▶ STATED GOAL
Rewrite everything in the libvips thread from "Please tell me" down to "the exact issue.", swapping "dirty scheduler" for "dirty I/O scheduler".

▶ PASSAGE

To run it, you first need to:

  • create inputs/ directory at the same level where you put the script
  • put a bunch of jpeg images to the ./inputs directory - for instance you can generate them out of some input .mp4 file with the following command: ffmpeg -i input.mp4 -vf "fps=30" output_%06d.jpeg

However, when I run this script I am unable to observe the behaviour I encountered in my system.
I think the occurrence of the problem has something to do with either the workload generated by the rest of my system, or the lifetime of the binaries in the system.

I kept on debugging my system and I was able to find out that:

  • when I don't calculate the mask function for each frame, but instead prepare the mask in advance (which in my case is slightly problematic as my input images are of a different resolution), the problem occurs "occasionally".
  • "Occasionally" occurrence of the problem means that sometimes I don't observe high CPU usage (and then for how_many_videos = 5 I observe 5 times the CPU usage I measured for how_many_videos = 1) while at other times I observe excessive CPU usage by the NIF destructors.
  • When I observe excessive CPU usage, in the results of the microstate_accounting I also observe that most of the first scheduler's time is spent on the aux jobs.
  • I've observed that when the excessive CPU usage occurs, the number of libvips worker threads is abnormally high (reaching 80 at some times). It looks as if vips is dynamically spawning threads even though I have set some fixed concurrency_set limit.
  • I've figured out that I can prevent vips from spawning threads dynamically with VIPS_MAX_THREADS env and when I set it to the number of cores on my computer, the problem with excessive CPU usage goes away. Unfortunately, I am unable to scale the number of videos further as I start to see Failed to write extracted region to memory errors.

@varsill
Copy link
Author

varsill commented Dec 17, 2024

Hi @akash-akya !
I've also opened a thread on Erlang forum: https://erlangforums.com/t/how-to-deal-with-destructors-that-can-take-a-while-to-run-and-possibly-block-the-scheduler/ where I asked how potentially long running resource destructors should be handled. I am slightly worried that doing all these g_object_unref in a destructor might cause some trouble (I've already saw it waiting on some OS mutexes, which I believe might preempt the whole scheduler's thread).
Please tell me what do you think about the approach suggested by jhogberg in one of the answers there i.e. doing the resource cleanup in some dedicated process running NIF on a dirty scheduler "on behalf" of the destructor.
Best wishes!

@akash-akya
Copy link
Owner

akash-akya commented Dec 17, 2024

Hi @varsill,

I tried the script you shared, but I couldn't reproduce the behavior, it might be tough to track the exact issue.

I am trying to understand the issue/concern better so please help me out if these assumptions are correct:

CPU Utilization

The main issue here is we are not able to utilize all of available CPU in the host system? because when I tested locally it always uses all of the available CPU. High scheduler usage on its own does not imply there is an issue because image processing operation itself might be expensive (maybe we don't want to libvips to use everything but that is different question).

▶ SUPPLIED DATA

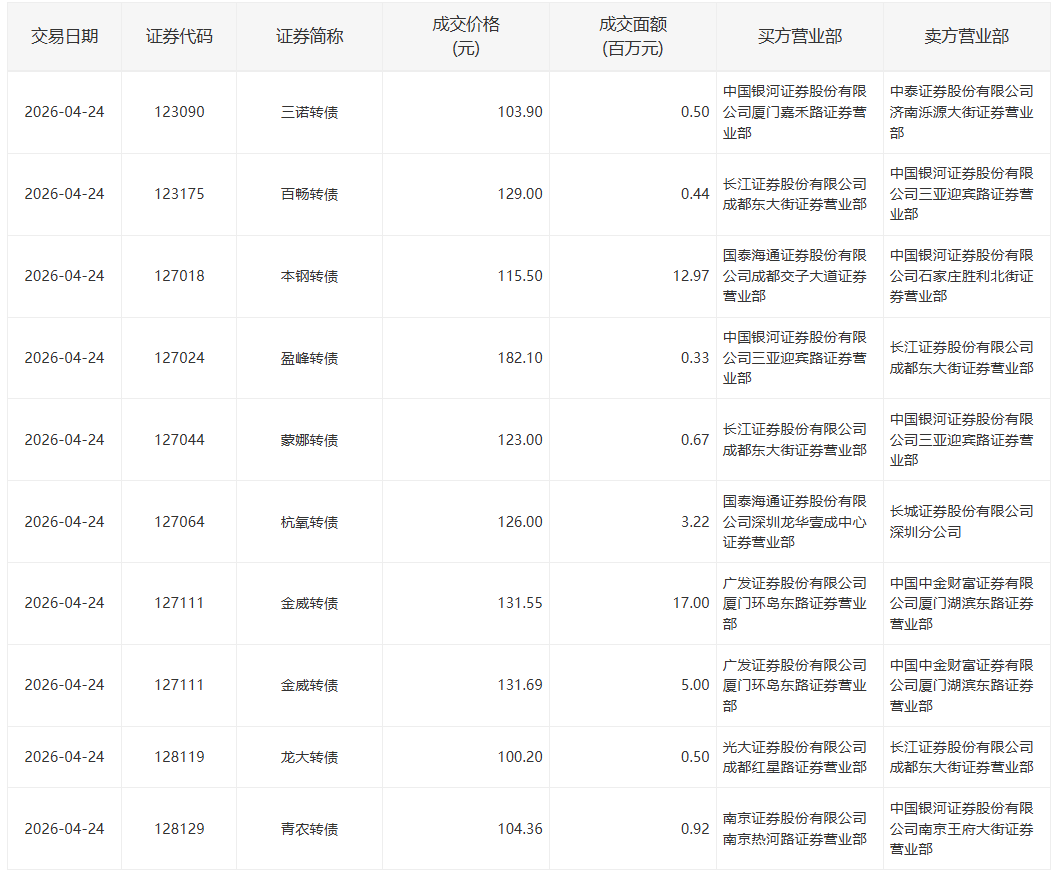1056x876 pixels.
Task: Open the 本钢转债 bond entry
Action: tap(309, 276)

▶ SOLUTION TO THIS TASK
Please tell me what do you think about the approach suggested by jhogberg in one of the answers there i.e. doing the resource cleanup in some dedicated process running NIF on a dirty I/O scheduler "on behalf" of the destructor.
Best wishes!

@akash-akya
Copy link
Owner

akash-akya commented Dec 17, 2024

Hi @varsill,

I tried the script you shared, but I couldn't reproduce the behavior, it might be tough to track the exact issue.